Milan, currently on the White House Economic Advisors Council, advocates a widespread overhaul of Fed governance.
US President Donald Trump has said he will nominate Stephen Milan, the US Federal Reserve’s top economic advisor, for four months.
The president announced his decision Thursday.
Milan, chair of the White House Economic Advisors Council, filled the seats vacant by Biden’s appointee Governor Adriana Coogler on Friday. Coogler is back as a tenured professor at Georgetown University.
This period expires on January 31, 2026 and is subject to approval by the Senate. Trump said the White House continues to search for someone to fill the seat on the 14-year Fed committee, which will open on February 1.
Milan, who served as economic advisor to the Treasury during the first Trump administration, advocated a widespread overhaul of Fed governance that shortens the terms of board members, places them under the president’s clear control and ends the “revolving door” that nationalizes the executive branch and the 12 Fed regional banks.
The appointment is Trump’s first opportunity to take more control over the Fed, one of the few still independent federal agencies. Trump has relentlessly criticised current chairman Jerome Powell for maintaining short-term interest rates without changing.

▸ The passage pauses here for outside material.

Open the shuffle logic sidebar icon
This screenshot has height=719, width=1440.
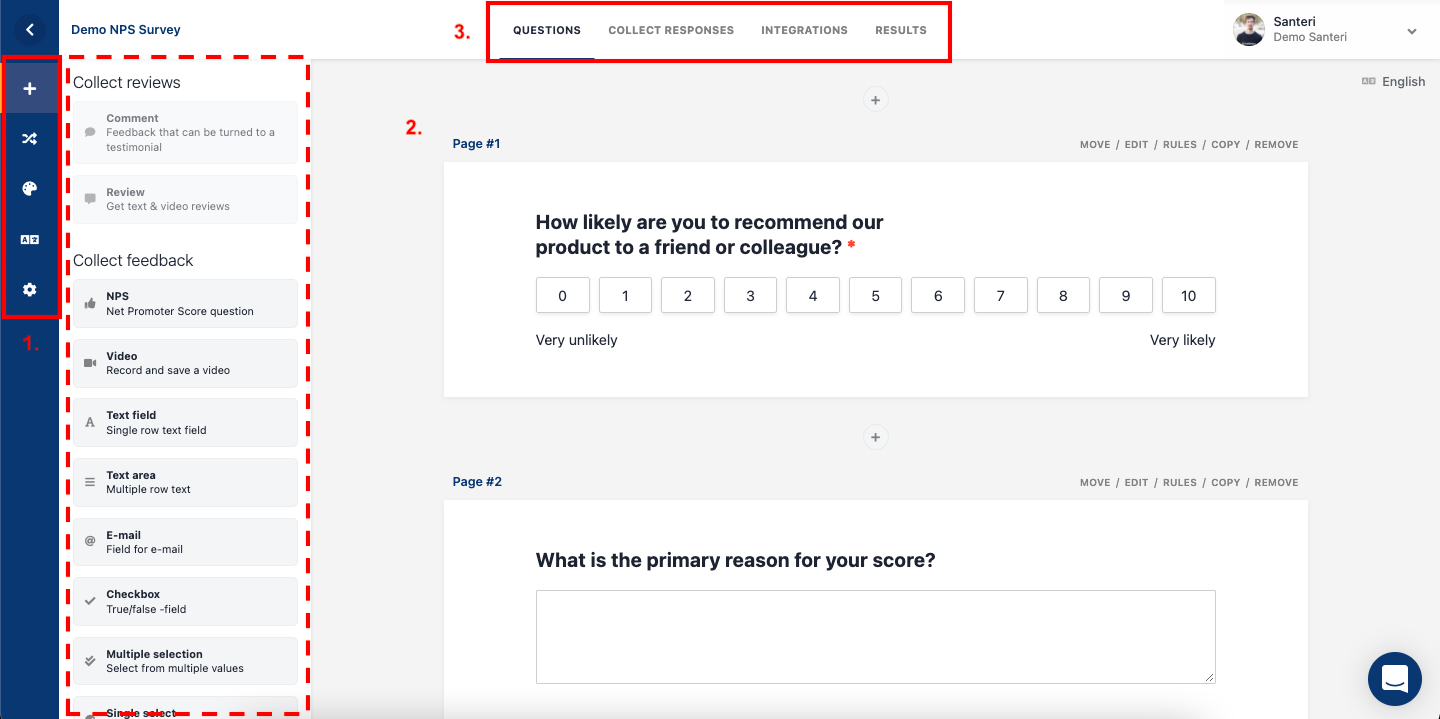30,139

Milan is a leading advocate for Trump’s income tax cuts and tariff hikes, claiming that the combination will generate enough economic growth to reduce the budget deficit. He also lowers the risk that Trump’s tariffs will create higher inflation, a major source of concern for Powell.

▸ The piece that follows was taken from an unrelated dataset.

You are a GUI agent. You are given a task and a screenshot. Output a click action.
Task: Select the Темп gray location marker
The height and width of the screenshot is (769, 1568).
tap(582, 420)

Trump has failed to lower fees to Fed policymakers, including Powell, six fellow board members and 12 Fed bank presidents. Appointing Milan to the central bank gives the president a potentially more direct route to pursuing his desire for easy monetary policy, even in the role of a placeholder.
“Transloperist”
However, it is unclear how long Milan will have to try to develop his ideas at Fedan or vote for interest rates.
All Fed candidates are calling for a process that includes a confirmation of the Senate, a hearing before the Senate Banking Committee, a vote from that panel, a vote that has advanced the nomination, and a series of floor votes in front of the Senate, where Democrats are slowing down the pace of approval of Trump’s appointment.
“Stephen Milan is Trump’s loyalty and one of the leading architects of the president’s chaotic tariff policy that hurt Americans’ wallets,” Elizabeth Warren, a top-ranked Democrat on the Senate Banking Committee, said of X after the announcement. “I have a lot of questions to him about whether he serves Americans or simply serving Donald Trump.”
The Senate will be on its summer break until September 2nd.
Before Milan’s term of office there will only be four policy setting meetings, including one from September 16-17.
Fed policymakers exert a policy rate of 4.5% at the current 4.25% at a July meeting, with Powell citing concerns that some rising inflation and Trump’s tariffs could be maintained that way as a reason to maintain policy restrictions.
This month, several central bankers raised concerns about the weakness of the labour market, and at least a few expressed renewed confidence that tariffs may not boost inflation as they previously thought. These views reflect the arguments made by two Fed governors last month who opposed the decision to put the policy on hold.